Many scenes in “Newlyweeds” involve smoking (the actors puffed on a kind of herbal tobacco that King says tasted gross) and even more speak to the culture of using. In a way, it’s a smoker’s guide, honest and cautionary, of what to do, what not to do, and the way simple bad luck or carelessness can ruin more than your buzz.
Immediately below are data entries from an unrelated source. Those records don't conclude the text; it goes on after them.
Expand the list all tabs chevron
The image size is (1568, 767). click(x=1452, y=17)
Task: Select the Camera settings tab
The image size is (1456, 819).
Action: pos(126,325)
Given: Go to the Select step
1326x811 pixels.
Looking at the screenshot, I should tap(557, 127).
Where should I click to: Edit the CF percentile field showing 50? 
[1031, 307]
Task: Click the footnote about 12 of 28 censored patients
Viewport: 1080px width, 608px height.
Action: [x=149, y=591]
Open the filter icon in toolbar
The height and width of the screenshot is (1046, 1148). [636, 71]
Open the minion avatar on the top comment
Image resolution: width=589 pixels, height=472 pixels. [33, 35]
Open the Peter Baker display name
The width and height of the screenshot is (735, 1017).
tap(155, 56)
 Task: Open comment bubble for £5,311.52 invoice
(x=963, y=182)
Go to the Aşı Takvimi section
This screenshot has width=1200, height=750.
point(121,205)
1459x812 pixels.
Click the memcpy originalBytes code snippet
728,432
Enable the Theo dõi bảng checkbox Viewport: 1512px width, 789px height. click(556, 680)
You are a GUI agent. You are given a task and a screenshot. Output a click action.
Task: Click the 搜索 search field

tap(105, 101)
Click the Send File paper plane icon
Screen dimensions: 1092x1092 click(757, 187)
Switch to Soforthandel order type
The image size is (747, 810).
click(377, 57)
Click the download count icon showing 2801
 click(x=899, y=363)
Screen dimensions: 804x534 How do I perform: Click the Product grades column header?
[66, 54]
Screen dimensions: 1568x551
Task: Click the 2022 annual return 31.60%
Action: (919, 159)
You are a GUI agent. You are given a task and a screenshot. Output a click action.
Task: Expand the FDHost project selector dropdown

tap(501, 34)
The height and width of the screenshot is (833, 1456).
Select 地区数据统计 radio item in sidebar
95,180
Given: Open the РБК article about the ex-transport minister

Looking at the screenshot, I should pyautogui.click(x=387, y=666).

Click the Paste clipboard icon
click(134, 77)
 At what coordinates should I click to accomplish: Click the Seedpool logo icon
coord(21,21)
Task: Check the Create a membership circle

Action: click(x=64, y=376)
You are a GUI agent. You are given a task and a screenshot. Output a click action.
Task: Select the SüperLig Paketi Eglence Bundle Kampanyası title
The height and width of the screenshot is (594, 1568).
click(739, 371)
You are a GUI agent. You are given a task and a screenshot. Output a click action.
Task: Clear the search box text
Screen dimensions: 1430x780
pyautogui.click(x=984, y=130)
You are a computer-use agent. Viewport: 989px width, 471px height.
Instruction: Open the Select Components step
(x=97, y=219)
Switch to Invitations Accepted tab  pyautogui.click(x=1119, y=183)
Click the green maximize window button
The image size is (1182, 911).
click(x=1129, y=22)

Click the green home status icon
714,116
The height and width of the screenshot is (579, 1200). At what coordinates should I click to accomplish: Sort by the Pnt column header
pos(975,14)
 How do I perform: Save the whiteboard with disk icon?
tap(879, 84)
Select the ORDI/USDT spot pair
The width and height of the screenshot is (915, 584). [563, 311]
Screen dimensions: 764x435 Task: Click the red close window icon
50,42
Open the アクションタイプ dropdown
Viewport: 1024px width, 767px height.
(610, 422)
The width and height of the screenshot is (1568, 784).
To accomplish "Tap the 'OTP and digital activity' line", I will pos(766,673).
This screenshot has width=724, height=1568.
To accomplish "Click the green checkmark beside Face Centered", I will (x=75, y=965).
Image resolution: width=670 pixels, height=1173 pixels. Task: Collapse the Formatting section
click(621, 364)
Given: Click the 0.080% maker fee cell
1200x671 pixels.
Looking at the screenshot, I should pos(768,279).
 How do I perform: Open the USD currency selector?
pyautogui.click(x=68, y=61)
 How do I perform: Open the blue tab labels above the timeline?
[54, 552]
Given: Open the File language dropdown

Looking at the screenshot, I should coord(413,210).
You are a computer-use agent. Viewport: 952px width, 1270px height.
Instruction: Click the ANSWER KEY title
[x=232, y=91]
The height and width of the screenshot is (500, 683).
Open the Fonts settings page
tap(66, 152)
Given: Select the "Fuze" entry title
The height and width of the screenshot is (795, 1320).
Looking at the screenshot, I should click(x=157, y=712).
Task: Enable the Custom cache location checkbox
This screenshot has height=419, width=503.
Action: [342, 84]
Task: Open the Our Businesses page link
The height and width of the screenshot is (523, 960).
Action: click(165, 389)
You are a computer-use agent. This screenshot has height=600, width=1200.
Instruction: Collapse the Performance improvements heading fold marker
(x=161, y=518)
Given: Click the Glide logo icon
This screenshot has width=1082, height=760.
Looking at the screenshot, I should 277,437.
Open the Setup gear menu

King says he started smoking in college, and that everything he’s written since 18 years old he’s done blazed. Lyle, the film’s protagonist, is more or less constantly high, and while the film isn’t advertised as autobiographical, it would have been impossible for King not to let his experiences seep into the screenplay. “He’s somebody I empathize with greatly,” King said. “My feelings about marijuana and black men in the legal system, I think if you read between the lines and just watch the movie, you’ll get a sense of who I am. The movie’s very much a part of who I am, so I think that comes across even though it’s not about that.”

Lyle is compassionate. He has a conscious and experiences guilt in a way non-smokers in the movie don’t. Weed is neither vilified nor glorified, and the humor isn’t based on stoner buffoonery, but rather situations that any connoisseur will identify with. “The weed humor isn’t what’s funniest to me, in terms of jokes being about weed,” he said, “as much as that moment that is totally ridiculous.”

Kervin references a scene where Lyle comes home from work, smokes, and collapses onto his bed. When Nina checks in on him, telling him it’s cool if he wants to be alone, he springs up, saying that he doesn’t, that he wants to hang with her. “I be doing the same shit,” Kervin said. “She’s OK. He’s getting himself in trouble.” Kervin, 23, says he’s watched the movie four times, bringing in new friends with each viewing. “This is school to me,” he said, later mentioning that King is helping him figure out where to go for grad school. “If he ever becomes a Hollywood guy, I’m gonna remind him he used to make me work in this fuckin’ closet.”

Hollywood seems an ocean away from the apartment we’re all sitting in. Milk crates full of records sit on the ground to the right of his desk. A giant red and silver “Gratification” sign lies next to his bed, which has no frame or headboard to rest on. A floral patterned couch sinks with wear, a stack of recent New Yorkers sitting on it before I do.

As King treads through the mud that is this promotions run, he knows that any success means more showings, which means more promo; more email blasts, more hand-to-hand interactions, more growing pains.

“I really hope to be doing this for months,” he said, “and then at the same time, it’s got to get easier. Soon. Soonish. Like, I expect it to get easier before the release. I expect it to get easier.”